>>>>

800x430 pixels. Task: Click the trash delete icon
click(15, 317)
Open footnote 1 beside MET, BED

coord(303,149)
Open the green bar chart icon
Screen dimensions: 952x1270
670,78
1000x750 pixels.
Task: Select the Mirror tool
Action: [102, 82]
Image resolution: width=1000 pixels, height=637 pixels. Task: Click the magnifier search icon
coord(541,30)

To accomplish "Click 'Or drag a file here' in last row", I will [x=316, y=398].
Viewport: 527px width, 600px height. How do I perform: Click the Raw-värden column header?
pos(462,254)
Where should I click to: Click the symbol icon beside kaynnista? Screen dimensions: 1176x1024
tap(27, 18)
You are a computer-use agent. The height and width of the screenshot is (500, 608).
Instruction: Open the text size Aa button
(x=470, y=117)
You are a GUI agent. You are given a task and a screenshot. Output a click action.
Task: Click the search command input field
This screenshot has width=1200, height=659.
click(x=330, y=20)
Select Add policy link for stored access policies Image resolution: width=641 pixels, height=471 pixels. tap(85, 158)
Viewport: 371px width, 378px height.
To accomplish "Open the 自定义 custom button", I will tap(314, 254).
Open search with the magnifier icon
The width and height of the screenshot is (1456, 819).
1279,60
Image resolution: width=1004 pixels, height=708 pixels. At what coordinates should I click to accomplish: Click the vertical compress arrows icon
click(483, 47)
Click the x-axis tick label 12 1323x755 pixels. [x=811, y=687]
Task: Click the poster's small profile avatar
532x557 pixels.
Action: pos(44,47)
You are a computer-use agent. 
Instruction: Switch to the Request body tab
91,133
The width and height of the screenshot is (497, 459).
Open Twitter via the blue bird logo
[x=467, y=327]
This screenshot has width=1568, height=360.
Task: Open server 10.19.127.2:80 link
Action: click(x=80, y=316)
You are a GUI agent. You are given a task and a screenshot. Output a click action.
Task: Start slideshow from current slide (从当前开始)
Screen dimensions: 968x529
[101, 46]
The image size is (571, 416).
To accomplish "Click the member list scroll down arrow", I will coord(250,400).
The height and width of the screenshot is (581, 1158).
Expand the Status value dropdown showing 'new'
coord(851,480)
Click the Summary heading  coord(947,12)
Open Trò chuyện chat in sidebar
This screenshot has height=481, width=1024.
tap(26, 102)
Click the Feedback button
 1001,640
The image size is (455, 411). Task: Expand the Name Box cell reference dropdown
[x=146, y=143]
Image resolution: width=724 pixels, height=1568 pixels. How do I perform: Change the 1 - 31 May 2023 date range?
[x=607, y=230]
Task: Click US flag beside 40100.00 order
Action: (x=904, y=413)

<<<<

| Your objective |
The answer must be every line from the records above that contains "computer".

| Response to the task |
You are a computer-use agent. The height and width of the screenshot is (500, 608).
You are a computer-use agent. 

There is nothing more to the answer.